Ramie, not wanting to lose his friends, but realizing the Alysworth youth will get pummeled to a pulp by the others for interfering, must make a choice. He joins Billy & reluctantly aids him. Rocks pelt the youths, the bird escapes to Billy’s jubilation. They are pursued on bikes. Dorian & the others eventually find Ramie behind a dilapidated factory, a fight ensues, Ramie badly beaten, taken & put on trial again in the club warehouse, a trial in which he dramatically defends not himself but boldly & fiercely speaks in behalf of Billy Aylsworth in a very moving & powerful speech {Ramie realizing to the hilt how wrong he’s been in his treatment of a very special youth}, but is voted guilty as charged.
Ramie loses not only his membership in the “brotherhood”, his girlfriend who blasts him for, in effect, choosing a retarded kid over her, but is put through a gauntlet of sorts {a run in the woods in which he is pursued by club members in painted faces &, when caught, “tarred” & feathered}. He goes to Old Tom for treatment {Billy is also there}, and collapses; doesn’t want his mother to know what happened.
Situations intensify, and following a cruel, heartless prank, Billy saves the life of his nemesis Dorian Bromley to the latter’s dumfoundedness: Billy, Dorian’s unlikely deliverer, rescues the latter from the lethal fangs of an immense, provoked diamondback rattler, Billy amazingly “eye talking” the thing into a peaceful retreat.
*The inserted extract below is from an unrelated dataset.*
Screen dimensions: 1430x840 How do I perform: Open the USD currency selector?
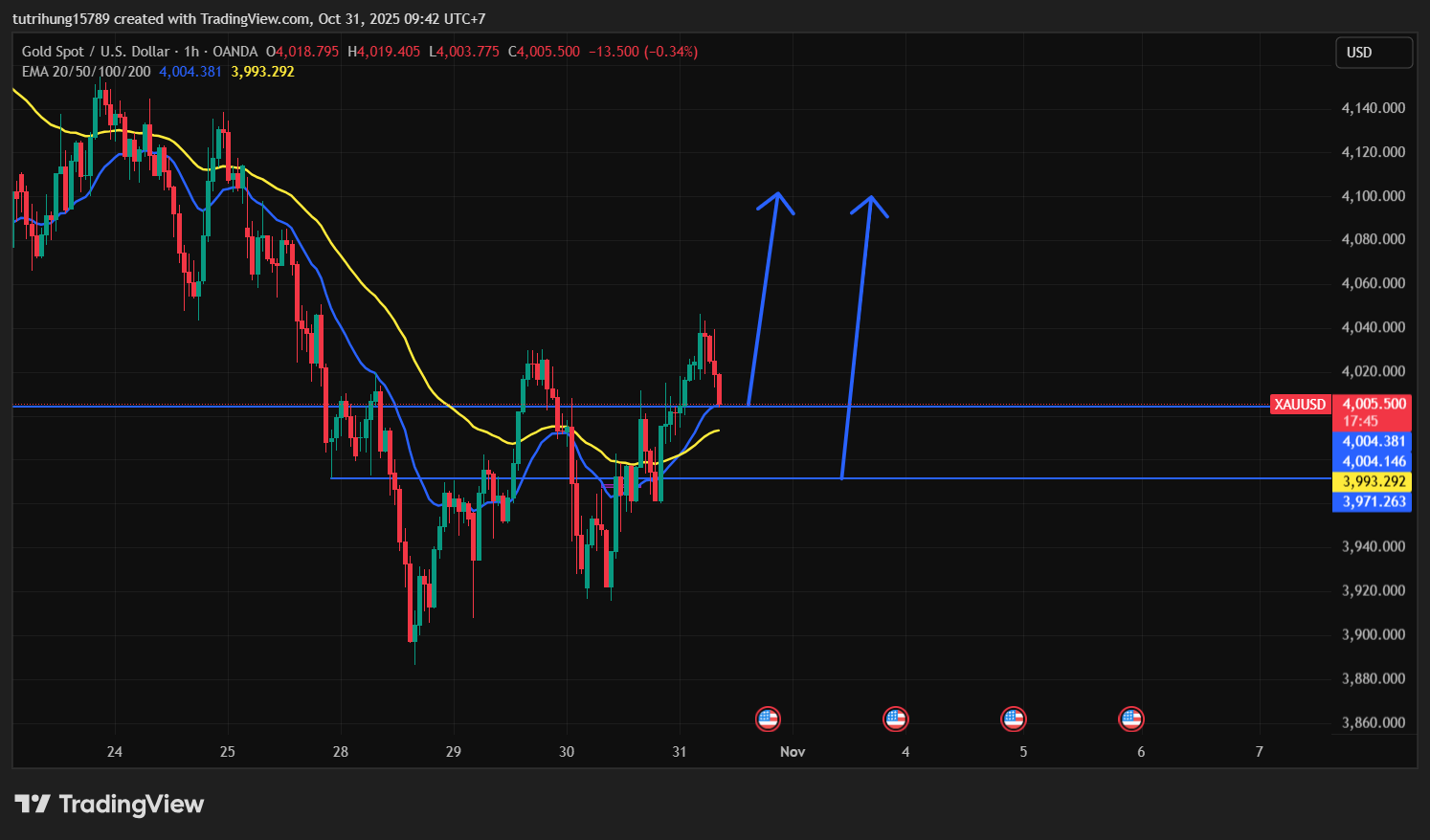coord(1373,53)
Dorian, almost speechless asking, “Why did you save me, after everything I have done to… ?” Billy answering simply, wondering why Dorian would even ask, “Because you needed help.”
Tragedy strikes unexpectedly, but in the end, lives are changed forever… for the better… and we witness, as an adult Ramie says, “How curious at times is Justice’s sure and wily hand.”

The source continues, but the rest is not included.